Objectives The rare autoimmune rheumatic diseases (RAIRDs) include systemic lupus erythematosus (lupus), systemic vasculitis, inflammatory myositis, systemic sclerosis, and Sjögren’s Disease. The objective of the study is to understand patients’ experiences of living with and managing their RAIRD. Methods Participants from the UK with a range of RAIRDs were recruited via social media including patient charity networks.

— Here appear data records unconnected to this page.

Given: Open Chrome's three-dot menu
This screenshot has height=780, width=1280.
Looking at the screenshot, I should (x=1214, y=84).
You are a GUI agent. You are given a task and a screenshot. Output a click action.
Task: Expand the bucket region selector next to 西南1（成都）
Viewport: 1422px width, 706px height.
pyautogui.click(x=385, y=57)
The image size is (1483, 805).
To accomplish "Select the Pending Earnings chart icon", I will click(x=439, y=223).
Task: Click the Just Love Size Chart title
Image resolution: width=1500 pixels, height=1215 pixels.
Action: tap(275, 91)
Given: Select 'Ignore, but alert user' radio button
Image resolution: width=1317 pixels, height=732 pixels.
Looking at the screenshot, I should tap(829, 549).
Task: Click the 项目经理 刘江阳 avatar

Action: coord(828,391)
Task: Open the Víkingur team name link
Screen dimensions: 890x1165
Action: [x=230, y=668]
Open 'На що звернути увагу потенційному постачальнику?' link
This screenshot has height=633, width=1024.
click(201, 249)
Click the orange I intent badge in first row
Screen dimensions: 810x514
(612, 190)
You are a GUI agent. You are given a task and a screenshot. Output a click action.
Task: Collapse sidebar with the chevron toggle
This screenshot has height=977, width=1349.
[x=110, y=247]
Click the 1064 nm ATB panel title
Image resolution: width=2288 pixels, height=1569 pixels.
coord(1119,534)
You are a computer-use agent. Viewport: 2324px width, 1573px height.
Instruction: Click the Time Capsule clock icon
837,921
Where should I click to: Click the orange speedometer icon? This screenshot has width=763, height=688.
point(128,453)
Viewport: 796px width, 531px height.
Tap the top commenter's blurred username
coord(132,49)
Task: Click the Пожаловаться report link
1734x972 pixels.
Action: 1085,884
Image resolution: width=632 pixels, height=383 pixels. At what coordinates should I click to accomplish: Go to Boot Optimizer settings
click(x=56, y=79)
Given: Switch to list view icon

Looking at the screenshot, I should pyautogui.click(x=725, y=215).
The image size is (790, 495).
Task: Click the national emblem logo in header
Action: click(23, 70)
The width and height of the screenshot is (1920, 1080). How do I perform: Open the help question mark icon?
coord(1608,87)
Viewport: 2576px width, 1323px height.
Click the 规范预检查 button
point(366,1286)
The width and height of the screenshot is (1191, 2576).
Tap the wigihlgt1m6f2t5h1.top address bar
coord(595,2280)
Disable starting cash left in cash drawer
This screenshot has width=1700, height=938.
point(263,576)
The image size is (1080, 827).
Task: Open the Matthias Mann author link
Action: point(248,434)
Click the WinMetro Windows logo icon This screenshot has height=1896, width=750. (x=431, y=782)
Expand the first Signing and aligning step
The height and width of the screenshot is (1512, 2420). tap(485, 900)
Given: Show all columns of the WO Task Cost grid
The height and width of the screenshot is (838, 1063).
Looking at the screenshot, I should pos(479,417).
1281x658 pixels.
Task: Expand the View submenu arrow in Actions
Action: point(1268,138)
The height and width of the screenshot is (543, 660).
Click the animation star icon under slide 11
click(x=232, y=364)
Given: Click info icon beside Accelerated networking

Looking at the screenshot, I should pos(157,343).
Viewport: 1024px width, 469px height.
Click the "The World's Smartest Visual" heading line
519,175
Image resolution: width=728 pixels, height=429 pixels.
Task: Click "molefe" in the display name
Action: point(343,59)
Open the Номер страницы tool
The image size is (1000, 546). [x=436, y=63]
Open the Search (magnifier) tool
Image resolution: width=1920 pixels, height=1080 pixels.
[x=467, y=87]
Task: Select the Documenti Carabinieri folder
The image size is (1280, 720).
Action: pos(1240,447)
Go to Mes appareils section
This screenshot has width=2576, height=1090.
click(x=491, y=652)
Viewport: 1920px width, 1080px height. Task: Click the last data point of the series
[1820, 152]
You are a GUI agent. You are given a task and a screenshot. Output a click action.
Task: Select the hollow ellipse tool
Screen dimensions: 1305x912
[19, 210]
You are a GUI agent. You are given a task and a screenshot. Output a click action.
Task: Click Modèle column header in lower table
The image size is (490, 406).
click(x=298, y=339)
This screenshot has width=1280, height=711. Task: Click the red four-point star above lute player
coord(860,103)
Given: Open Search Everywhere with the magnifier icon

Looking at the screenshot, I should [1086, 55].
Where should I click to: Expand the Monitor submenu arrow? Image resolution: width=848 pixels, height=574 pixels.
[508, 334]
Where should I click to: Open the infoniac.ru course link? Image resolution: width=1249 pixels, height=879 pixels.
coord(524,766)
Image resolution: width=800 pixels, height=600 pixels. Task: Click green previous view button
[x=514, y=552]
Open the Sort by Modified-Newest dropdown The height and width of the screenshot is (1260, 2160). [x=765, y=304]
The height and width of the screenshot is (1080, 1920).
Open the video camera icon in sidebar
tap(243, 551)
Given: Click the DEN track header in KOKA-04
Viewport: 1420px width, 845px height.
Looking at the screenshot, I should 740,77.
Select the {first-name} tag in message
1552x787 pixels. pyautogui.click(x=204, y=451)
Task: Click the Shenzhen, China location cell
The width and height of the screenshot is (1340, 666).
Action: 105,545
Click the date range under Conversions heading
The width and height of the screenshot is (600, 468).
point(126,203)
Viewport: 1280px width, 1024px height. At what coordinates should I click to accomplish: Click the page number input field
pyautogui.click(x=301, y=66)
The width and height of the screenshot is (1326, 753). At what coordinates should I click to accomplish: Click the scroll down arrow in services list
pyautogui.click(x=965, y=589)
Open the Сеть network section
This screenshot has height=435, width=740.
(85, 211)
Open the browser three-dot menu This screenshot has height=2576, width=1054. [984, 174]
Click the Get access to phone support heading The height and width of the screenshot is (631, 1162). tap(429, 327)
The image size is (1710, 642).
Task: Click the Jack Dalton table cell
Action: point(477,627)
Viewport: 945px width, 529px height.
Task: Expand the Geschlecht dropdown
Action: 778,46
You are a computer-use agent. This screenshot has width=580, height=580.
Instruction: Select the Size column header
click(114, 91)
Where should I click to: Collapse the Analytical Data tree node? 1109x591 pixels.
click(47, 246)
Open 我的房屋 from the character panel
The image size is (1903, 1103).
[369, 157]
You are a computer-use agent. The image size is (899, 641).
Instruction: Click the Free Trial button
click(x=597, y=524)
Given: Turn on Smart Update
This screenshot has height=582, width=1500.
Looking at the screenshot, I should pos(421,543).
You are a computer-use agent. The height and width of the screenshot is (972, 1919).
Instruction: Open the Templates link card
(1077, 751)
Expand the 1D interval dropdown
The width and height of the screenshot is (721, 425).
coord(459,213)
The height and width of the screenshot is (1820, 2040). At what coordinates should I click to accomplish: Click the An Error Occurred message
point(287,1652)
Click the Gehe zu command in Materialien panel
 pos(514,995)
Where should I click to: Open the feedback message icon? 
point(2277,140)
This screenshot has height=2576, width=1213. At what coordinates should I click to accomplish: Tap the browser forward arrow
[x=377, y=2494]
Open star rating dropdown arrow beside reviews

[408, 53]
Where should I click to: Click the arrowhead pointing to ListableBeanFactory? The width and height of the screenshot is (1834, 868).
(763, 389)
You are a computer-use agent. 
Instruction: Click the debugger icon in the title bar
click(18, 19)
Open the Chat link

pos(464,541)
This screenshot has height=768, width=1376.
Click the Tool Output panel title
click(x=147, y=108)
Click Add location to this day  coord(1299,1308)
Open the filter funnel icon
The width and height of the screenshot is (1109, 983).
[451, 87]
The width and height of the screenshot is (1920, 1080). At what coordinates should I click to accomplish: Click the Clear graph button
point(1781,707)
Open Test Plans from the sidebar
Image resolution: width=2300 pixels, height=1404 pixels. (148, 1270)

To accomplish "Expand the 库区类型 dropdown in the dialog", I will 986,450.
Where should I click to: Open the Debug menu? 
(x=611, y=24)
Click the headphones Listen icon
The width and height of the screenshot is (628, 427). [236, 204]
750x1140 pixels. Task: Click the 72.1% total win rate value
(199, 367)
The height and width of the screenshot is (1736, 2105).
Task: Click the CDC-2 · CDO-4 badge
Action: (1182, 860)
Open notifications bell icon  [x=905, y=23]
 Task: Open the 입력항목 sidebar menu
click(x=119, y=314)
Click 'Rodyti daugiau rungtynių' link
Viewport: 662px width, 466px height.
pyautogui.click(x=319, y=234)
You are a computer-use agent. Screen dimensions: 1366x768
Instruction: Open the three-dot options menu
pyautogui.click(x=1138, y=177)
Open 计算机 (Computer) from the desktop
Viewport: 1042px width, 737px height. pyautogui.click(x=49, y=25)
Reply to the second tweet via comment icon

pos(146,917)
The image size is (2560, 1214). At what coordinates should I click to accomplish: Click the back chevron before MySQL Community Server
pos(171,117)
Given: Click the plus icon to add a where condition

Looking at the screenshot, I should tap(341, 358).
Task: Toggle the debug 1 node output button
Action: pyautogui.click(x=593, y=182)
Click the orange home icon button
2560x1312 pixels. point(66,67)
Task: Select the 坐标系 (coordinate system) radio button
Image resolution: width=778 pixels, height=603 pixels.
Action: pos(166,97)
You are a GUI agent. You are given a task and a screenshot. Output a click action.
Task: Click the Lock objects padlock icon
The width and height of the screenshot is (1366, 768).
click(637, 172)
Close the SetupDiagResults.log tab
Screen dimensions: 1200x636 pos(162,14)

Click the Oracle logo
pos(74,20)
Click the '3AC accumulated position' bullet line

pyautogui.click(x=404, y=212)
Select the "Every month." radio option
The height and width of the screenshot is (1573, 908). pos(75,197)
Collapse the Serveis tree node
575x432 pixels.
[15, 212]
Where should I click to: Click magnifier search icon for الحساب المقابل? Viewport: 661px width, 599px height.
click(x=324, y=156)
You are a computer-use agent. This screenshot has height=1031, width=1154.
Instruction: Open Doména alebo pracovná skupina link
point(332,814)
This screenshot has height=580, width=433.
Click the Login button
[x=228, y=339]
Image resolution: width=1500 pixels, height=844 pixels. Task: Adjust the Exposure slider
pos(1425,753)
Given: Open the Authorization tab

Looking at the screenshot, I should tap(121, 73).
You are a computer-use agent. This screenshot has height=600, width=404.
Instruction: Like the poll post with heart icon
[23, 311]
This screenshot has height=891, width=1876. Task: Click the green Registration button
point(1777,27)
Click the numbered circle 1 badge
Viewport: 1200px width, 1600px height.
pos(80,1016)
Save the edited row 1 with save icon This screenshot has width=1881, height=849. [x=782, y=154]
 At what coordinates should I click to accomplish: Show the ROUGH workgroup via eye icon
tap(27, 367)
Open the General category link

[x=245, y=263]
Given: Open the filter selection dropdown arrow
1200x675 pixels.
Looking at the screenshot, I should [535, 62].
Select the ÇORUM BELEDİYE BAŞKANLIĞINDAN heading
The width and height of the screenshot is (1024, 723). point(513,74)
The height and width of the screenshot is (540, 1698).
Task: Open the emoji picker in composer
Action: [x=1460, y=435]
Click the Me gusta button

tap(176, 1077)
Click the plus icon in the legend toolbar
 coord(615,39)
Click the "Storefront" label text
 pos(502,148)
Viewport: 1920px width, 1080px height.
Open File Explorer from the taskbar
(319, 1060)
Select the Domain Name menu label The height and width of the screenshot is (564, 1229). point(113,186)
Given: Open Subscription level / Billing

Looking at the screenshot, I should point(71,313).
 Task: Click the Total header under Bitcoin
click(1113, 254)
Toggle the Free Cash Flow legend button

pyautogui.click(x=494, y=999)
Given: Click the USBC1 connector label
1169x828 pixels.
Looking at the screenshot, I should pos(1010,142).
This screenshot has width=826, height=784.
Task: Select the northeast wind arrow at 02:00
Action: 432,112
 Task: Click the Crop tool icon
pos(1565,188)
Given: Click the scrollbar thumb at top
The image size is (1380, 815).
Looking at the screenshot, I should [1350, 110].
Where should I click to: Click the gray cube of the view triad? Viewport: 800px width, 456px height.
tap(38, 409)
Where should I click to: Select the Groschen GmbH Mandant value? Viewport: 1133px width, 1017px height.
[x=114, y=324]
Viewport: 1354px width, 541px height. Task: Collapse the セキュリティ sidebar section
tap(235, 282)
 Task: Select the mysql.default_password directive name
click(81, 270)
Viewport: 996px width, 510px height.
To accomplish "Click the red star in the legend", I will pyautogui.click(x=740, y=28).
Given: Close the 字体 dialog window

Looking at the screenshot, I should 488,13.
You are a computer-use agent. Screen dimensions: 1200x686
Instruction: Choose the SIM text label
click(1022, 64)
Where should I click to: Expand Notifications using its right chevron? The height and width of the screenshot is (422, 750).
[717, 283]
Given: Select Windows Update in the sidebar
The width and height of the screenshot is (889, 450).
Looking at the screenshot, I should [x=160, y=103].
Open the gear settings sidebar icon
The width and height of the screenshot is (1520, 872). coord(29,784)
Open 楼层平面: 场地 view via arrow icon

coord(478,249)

Purposive sampling was used to include a range of participants with different conditions and demographic characteristics. A topic guide was developed with patient partners to guide discussions about health-related quality of life with RAIRDs, including support needs. Focus groups were conducted via online video conferencing, audio-recorded, transcribed, checked and anonymised. Data was analysed thematically by an academic psychologist and rheumatologist. Results Twenty-six patients with RAIRDs participated in six focus groups (between 3–6 people per focus group). The median age was 62 years (range 34–82), 21 (80%) were female, 21 (80%) had a diagnosis longer than the last two years. Five themes were identified: managing healthcare systems and health professionals; luck of the draw: variation in access and resources; trustworthy and reliable sources of support; support to live well: core care or an added extra; and dealing with the emotional fallout. Conclusion This study found that patients shared experiences regardless of their specific RAIRD suggesting that a combined intervention could meet their common support needs. Further large-scale work is required, including people who may not usually take part in research, to explore the potential content and structure of such an intervention.